▶ _READING TEXT_
Live-stock detection (DeepForest)#

Farming Modelling Standard Python

License Continuous integration badge review

Binder binder

rohub doi

Context#

Purpose#

Implement and fine-tune a prebuilt Deep Learning model to detect livestock in airborne imagery. The model is implemented using PyTorch Lightning, which simplifies the training process and allows for easy checkpointing, enabling collaborative work by saving and sharing model progress.

Modelling Approach#

The live-stock detection model from the latest version (v1.4.0) of the DeepForest Deep Learning model is used to predict bounding boxes corresponding to cattle from airborn RGB images.

As a PyTorch Lightning module, this model can be fine-tuned easily, and checkpoints can be saved as .safetensors, making it possible to upload the trained models to platforms like Hugging Face for open collaboration.

The prebuilt model was trained on a limited dataset. According to the package’s documentation, “the prebuilt models will always be improved by adding data from the target area”. As such, this notebook will explore the improvement in the model’s performance in live-stock detection from fine-tuning on local data.

Description#

This notebook will explore the capabilities of the DeepForest package. In particular, it will demonstrate how to:

  • Detect livestock in airborne imagery using the prebuilt livestock detection model.

▶ _RECORDED INFORMATION_
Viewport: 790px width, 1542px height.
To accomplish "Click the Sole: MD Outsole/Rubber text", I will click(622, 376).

==

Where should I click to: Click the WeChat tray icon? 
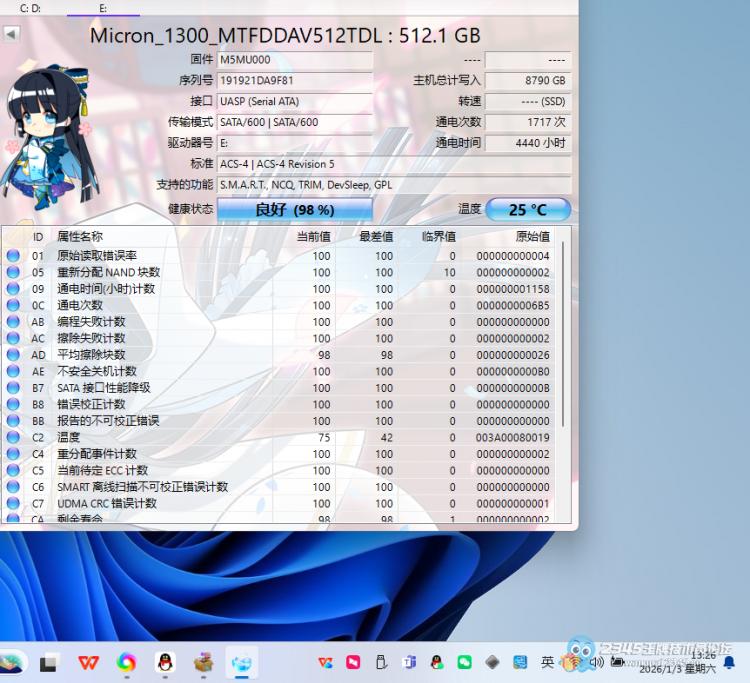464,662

▶ _WORK TO COMPLETE_
(a) In the livestock detection notebook, rewrite the paragraph beginning "The prebuilt model was trained" more briefly, keeping its main facts.
(b) Copy out the livestock detection notebook word for word from "The prebuilt model was" to "on local data.".
(c) Pick up the livestock detection notebook where it stops and continue it.

▶ _RESULTS OF THE EXERCISE_
(a) The prebuilt model was trained on limited data. The package's documentation says such models always improve when data from the target area is added. The notebook therefore examines how fine-tuning on local data improves livestock detection.

(b)
The prebuilt model was trained on a limited dataset. According to the package’s documentation, “the prebuilt models will always be improved by adding data from the target area”. As such, this notebook will explore the improvement in the model’s performance in live-stock detection from fine-tuning on local data.

(c)
  • Fine-tune the model using a novel publicly-available dataset.

  • Evaluate the model’s performance before and after fine-tuning.

  • Save and share model checkpoints throughout the process, allowing for reproducibility and collaboration on Hugging Face.

Note: Due to the memory constraints of the Binder environment, some steps of the machine learning pipeline are omitted from the notebook. In such cases, we include the relevant code so that it can still be executed in an environment with greater memory and processing power.

Highlights#

The prebuilt model was trained on 2347 training and 690 validation annotations, and its performance metrics on the test set (subset of 356 images excluded from training/validation sets) showed substantial gains:

  • Box Recall: Improved from 0.3862 to 0.9391

  • Box Precision: Improved from 0.4925 to 0.8628

  • Mean IoU: Improved from 0.2070 to 0.6095

These results demonstrate the potential of improving the model further by sharing checkpoints as open-source models on Hugging Face, enabling collaborative enhancements based on additional local data.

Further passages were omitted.